*WHAT THE TASK ASKS*
Reproduce the entries exactly. Omit none of them.

(Stored entries)
-----
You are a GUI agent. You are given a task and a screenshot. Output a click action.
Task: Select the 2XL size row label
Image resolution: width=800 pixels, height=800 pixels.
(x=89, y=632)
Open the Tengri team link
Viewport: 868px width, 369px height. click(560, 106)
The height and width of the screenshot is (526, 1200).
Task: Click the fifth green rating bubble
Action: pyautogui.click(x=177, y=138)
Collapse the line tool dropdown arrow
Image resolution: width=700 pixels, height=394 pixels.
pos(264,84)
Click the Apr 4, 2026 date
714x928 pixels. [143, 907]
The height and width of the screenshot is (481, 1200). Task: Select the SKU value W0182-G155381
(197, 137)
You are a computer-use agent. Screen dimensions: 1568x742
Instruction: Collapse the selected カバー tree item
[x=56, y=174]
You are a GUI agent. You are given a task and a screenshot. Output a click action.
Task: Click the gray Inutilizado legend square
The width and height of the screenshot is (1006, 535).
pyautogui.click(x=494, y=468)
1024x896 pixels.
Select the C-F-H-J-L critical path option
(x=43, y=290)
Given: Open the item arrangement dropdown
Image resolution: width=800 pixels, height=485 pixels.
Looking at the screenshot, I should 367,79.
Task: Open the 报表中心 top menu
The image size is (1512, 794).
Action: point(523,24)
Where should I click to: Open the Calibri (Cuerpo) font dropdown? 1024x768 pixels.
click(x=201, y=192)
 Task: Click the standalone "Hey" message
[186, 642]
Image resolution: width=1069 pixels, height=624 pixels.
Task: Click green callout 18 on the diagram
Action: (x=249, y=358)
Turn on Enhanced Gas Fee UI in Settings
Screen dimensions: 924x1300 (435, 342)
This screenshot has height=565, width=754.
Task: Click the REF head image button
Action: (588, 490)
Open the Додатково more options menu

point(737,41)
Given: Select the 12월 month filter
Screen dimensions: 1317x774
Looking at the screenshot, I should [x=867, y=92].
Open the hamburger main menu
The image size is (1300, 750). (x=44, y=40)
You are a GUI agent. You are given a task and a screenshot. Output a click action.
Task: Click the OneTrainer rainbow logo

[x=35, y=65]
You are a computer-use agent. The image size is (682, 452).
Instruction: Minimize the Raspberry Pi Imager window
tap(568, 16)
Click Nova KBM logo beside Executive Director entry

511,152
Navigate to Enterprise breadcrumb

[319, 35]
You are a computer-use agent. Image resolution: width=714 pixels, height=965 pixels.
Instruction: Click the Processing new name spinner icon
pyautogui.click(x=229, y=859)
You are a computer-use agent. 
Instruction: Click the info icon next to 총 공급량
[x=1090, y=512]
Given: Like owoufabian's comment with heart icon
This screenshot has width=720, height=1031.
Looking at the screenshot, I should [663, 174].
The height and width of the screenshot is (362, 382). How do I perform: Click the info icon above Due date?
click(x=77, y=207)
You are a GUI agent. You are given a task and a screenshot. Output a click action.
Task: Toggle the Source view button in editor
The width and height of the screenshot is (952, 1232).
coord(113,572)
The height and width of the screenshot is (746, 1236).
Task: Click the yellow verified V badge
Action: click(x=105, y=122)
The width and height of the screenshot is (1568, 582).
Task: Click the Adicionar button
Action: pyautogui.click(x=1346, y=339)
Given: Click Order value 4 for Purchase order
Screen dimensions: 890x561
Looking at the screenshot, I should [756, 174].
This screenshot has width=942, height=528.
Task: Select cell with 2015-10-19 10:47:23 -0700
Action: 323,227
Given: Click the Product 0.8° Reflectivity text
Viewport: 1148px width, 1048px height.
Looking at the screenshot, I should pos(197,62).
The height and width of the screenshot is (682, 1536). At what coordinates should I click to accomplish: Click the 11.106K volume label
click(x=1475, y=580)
-----
*SOLUTION TO THIS TASK*
You are a GUI agent. You are given a task and a screenshot. Output a click action.
Task: Select the 2XL size row label
Image resolution: width=800 pixels, height=800 pixels.
(x=89, y=632)
Open the Tengri team link
Viewport: 868px width, 369px height. click(560, 106)
The height and width of the screenshot is (526, 1200).
Task: Click the fifth green rating bubble
Action: pyautogui.click(x=177, y=138)
Collapse the line tool dropdown arrow
Image resolution: width=700 pixels, height=394 pixels.
pos(264,84)
Click the Apr 4, 2026 date
714x928 pixels. [143, 907]
The height and width of the screenshot is (481, 1200). Task: Select the SKU value W0182-G155381
(197, 137)
You are a computer-use agent. Screen dimensions: 1568x742
Instruction: Collapse the selected カバー tree item
[x=56, y=174]
You are a GUI agent. You are given a task and a screenshot. Output a click action.
Task: Click the gray Inutilizado legend square
The width and height of the screenshot is (1006, 535).
pyautogui.click(x=494, y=468)
1024x896 pixels.
Select the C-F-H-J-L critical path option
(x=43, y=290)
Given: Open the item arrangement dropdown
Image resolution: width=800 pixels, height=485 pixels.
Looking at the screenshot, I should 367,79.
Task: Open the 报表中心 top menu
The image size is (1512, 794).
Action: point(523,24)
Where should I click to: Open the Calibri (Cuerpo) font dropdown? 1024x768 pixels.
click(x=201, y=192)
 Task: Click the standalone "Hey" message
[186, 642]
Image resolution: width=1069 pixels, height=624 pixels.
Task: Click green callout 18 on the diagram
Action: (x=249, y=358)
Turn on Enhanced Gas Fee UI in Settings
Screen dimensions: 924x1300 (435, 342)
This screenshot has height=565, width=754.
Task: Click the REF head image button
Action: (588, 490)
Open the Додатково more options menu

point(737,41)
Given: Select the 12월 month filter
Screen dimensions: 1317x774
Looking at the screenshot, I should [x=867, y=92].
Open the hamburger main menu
The image size is (1300, 750). (x=44, y=40)
You are a GUI agent. You are given a task and a screenshot. Output a click action.
Task: Click the OneTrainer rainbow logo

[x=35, y=65]
You are a computer-use agent. The image size is (682, 452).
Instruction: Minimize the Raspberry Pi Imager window
tap(568, 16)
Click Nova KBM logo beside Executive Director entry

511,152
Navigate to Enterprise breadcrumb

[319, 35]
You are a computer-use agent. Image resolution: width=714 pixels, height=965 pixels.
Instruction: Click the Processing new name spinner icon
pyautogui.click(x=229, y=859)
You are a computer-use agent. 
Instruction: Click the info icon next to 총 공급량
[x=1090, y=512]
Given: Like owoufabian's comment with heart icon
This screenshot has width=720, height=1031.
Looking at the screenshot, I should [663, 174].
The height and width of the screenshot is (362, 382). How do I perform: Click the info icon above Due date?
click(x=77, y=207)
You are a GUI agent. You are given a task and a screenshot. Output a click action.
Task: Toggle the Source view button in editor
The width and height of the screenshot is (952, 1232).
coord(113,572)
The height and width of the screenshot is (746, 1236).
Task: Click the yellow verified V badge
Action: click(x=105, y=122)
The width and height of the screenshot is (1568, 582).
Task: Click the Adicionar button
Action: pyautogui.click(x=1346, y=339)
Given: Click Order value 4 for Purchase order
Screen dimensions: 890x561
Looking at the screenshot, I should [756, 174].
This screenshot has width=942, height=528.
Task: Select cell with 2015-10-19 10:47:23 -0700
Action: 323,227
Given: Click the Product 0.8° Reflectivity text
Viewport: 1148px width, 1048px height.
Looking at the screenshot, I should pos(197,62).
The height and width of the screenshot is (682, 1536). At what coordinates should I click to accomplish: Click the 11.106K volume label
click(x=1475, y=580)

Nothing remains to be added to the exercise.